Arrivez-vous tout de même à trouver votre place dans ce paysage ?
Oui, je suis membre de deux commissions, une à la mairie et une à la métropole. Dans ces réunions les rapports sont plus détendus. Il s’y met en place un vrai travail. Nous disposons de plus de temps et les discussions, dans lesquelles mon avis est pris en compte, sont intéressantes, sans joute politique. En tant qu’élu, je suis également membre du conseil d’administration de Zefil, le réseau fibre optique de la métropole. De par ma profession d’informaticien, là aussi, je sens que mon expérience peut être utile.
Sinon, en conseil municipal, j’essaie de mettre en avant des sujets qui me tiennent à cœur. Ce vendredi 19 mars, je présenterai par exemple mon premier vœu à propos de la précarité menstruelle. C’est une question qui est en ce moment dans l’actualité mais qui m’intéresse depuis plusieurs années. De manière générale, je suis plus sensible aux sujets de société qu’aux dossiers très techniques.
Quelle place prend ce mandat de conseiller municipal dans votre vie ?
Pour assister aux conseils municipaux et aux réunions de commission, je pose des journées ou demi-journées de congés sans solde.

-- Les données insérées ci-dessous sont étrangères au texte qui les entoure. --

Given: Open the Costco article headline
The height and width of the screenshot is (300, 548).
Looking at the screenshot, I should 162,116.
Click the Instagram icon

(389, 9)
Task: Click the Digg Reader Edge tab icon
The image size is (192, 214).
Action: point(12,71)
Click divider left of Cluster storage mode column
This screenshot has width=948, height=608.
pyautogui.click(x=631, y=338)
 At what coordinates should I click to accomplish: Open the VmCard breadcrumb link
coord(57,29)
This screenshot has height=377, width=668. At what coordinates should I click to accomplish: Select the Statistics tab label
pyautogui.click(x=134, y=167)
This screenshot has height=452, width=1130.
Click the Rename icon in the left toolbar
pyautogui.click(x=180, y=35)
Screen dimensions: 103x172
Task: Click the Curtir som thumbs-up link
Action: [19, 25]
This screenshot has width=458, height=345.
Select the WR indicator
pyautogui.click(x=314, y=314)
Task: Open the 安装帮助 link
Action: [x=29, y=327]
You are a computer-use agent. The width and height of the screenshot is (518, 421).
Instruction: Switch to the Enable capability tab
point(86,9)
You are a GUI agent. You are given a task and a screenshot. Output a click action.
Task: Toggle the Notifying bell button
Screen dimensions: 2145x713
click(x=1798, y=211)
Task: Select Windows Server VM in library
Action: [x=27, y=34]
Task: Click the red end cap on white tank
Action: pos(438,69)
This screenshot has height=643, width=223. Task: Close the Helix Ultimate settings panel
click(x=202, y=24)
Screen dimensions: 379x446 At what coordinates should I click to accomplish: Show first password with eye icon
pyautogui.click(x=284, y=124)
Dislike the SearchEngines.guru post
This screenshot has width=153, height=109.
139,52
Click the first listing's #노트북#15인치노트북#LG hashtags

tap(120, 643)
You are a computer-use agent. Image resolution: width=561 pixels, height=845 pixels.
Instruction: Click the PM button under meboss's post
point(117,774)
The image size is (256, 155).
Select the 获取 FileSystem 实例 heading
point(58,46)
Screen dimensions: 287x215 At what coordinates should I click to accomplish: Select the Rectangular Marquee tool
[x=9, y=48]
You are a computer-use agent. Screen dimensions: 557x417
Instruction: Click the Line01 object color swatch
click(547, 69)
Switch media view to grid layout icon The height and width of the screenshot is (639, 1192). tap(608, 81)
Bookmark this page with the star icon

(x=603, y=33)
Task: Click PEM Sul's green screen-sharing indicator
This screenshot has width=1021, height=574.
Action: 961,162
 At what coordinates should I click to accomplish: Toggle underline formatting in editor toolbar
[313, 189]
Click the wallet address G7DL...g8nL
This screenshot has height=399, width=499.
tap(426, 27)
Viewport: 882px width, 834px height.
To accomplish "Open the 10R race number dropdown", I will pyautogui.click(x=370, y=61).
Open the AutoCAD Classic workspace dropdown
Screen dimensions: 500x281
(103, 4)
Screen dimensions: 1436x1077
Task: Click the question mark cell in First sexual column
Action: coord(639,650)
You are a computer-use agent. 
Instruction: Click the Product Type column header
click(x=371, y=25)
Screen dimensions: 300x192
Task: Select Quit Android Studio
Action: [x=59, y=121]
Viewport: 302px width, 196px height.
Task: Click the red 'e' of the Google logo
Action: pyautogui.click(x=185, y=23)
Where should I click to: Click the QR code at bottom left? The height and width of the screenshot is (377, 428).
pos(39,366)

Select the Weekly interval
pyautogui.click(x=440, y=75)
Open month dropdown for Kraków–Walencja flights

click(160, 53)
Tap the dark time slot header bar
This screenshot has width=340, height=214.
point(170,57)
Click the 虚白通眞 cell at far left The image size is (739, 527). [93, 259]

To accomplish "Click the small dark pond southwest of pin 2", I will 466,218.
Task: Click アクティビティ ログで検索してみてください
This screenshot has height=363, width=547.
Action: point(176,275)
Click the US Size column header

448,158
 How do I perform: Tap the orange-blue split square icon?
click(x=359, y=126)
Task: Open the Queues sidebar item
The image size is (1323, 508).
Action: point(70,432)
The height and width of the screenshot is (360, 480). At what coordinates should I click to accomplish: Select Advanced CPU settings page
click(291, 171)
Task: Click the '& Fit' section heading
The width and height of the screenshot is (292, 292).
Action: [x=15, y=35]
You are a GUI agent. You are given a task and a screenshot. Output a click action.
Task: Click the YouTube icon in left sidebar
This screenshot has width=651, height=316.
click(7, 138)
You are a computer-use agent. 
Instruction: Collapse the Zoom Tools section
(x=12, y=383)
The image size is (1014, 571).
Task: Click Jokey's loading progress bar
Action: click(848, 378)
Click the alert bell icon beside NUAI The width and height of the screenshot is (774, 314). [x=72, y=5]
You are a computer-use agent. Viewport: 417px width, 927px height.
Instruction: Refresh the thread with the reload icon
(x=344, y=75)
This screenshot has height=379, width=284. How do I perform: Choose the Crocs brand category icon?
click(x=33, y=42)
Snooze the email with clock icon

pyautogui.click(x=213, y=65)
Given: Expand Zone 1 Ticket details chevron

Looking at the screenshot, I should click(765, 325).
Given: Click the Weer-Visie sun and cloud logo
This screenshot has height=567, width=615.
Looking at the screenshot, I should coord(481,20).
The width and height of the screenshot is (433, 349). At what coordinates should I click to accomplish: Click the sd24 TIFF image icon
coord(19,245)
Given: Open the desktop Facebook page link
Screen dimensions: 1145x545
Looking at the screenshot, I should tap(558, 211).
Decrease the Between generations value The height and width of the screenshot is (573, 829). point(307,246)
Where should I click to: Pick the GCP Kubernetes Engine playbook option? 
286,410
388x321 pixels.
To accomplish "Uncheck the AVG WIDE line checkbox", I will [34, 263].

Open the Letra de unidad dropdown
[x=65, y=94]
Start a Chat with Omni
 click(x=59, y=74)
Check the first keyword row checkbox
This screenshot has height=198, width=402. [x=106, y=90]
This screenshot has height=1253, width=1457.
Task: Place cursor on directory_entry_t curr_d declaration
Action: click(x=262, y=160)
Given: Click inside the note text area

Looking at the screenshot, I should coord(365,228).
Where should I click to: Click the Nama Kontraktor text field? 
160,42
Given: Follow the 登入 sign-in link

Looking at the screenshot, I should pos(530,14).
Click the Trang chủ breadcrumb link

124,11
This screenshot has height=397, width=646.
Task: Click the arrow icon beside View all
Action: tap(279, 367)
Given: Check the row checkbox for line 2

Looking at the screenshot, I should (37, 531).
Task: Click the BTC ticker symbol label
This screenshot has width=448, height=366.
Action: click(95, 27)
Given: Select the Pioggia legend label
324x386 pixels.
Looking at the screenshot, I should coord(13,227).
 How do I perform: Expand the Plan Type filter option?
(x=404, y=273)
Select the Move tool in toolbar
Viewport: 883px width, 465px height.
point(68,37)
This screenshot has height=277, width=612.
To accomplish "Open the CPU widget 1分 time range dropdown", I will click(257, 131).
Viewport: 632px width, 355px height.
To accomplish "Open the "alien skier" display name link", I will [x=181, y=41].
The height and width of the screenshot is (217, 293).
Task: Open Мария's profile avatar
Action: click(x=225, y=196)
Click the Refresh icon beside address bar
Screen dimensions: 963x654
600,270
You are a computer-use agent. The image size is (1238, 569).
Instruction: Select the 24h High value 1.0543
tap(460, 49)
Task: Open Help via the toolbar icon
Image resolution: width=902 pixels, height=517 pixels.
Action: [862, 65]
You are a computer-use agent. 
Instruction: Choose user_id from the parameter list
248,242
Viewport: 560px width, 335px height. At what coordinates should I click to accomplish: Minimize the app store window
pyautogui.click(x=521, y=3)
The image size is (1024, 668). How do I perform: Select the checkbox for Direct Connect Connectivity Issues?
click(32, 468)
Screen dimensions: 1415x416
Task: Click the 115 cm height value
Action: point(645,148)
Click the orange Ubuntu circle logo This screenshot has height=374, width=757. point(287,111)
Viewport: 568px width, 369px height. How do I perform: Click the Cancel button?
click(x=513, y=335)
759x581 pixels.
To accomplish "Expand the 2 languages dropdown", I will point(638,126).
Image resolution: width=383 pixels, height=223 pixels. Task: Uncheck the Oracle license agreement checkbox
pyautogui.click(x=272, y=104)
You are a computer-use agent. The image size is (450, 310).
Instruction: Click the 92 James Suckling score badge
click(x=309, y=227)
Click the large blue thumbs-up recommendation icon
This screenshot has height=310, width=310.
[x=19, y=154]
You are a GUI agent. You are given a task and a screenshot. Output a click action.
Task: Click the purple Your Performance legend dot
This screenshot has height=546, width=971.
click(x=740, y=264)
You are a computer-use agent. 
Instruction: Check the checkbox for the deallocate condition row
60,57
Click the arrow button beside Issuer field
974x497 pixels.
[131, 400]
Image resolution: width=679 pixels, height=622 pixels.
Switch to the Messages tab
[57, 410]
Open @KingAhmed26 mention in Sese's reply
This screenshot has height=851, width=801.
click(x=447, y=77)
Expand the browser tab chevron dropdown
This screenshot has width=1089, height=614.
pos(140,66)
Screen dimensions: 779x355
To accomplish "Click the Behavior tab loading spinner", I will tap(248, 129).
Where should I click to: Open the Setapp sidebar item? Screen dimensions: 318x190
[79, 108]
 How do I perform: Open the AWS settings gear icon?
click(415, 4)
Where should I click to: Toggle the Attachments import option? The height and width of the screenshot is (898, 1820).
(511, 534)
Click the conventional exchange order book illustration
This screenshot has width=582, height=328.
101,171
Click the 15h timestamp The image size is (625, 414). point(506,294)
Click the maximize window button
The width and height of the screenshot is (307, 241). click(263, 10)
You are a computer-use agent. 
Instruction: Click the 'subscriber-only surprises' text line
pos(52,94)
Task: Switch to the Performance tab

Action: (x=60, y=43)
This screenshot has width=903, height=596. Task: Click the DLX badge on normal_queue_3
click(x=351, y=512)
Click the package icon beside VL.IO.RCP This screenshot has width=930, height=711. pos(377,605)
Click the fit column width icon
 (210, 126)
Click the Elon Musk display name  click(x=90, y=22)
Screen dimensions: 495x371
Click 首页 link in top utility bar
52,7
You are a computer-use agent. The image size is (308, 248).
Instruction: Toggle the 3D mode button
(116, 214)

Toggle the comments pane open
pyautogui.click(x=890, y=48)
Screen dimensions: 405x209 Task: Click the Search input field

Je ne me suis inscrit qu’à deux commissions car j’aime faire les choses consciencieusement. Il m’arrive de me coucher assez tard pour bien étudier les délibérations, prendre des notes, préparer des questions. De fait, les journées sont plus longues, cela chamboule forcément un peu ma vie privée mais ma famille est compréhensive. Je suis très admiratif de l’énergie que dépensent certains collègues, comme Maxime Le Texier, qui s’intéresse à tout, participe à tout, va à la rencontre d’énormément de personnes pour prendre le pouls de la ville. Personnellement, je souhaite remplir au mieux les missions qui me sont confiées sans sacrifier ma vie privée. Cela fait partie des raisons pour lesquelles je ne m’investirai que six ans.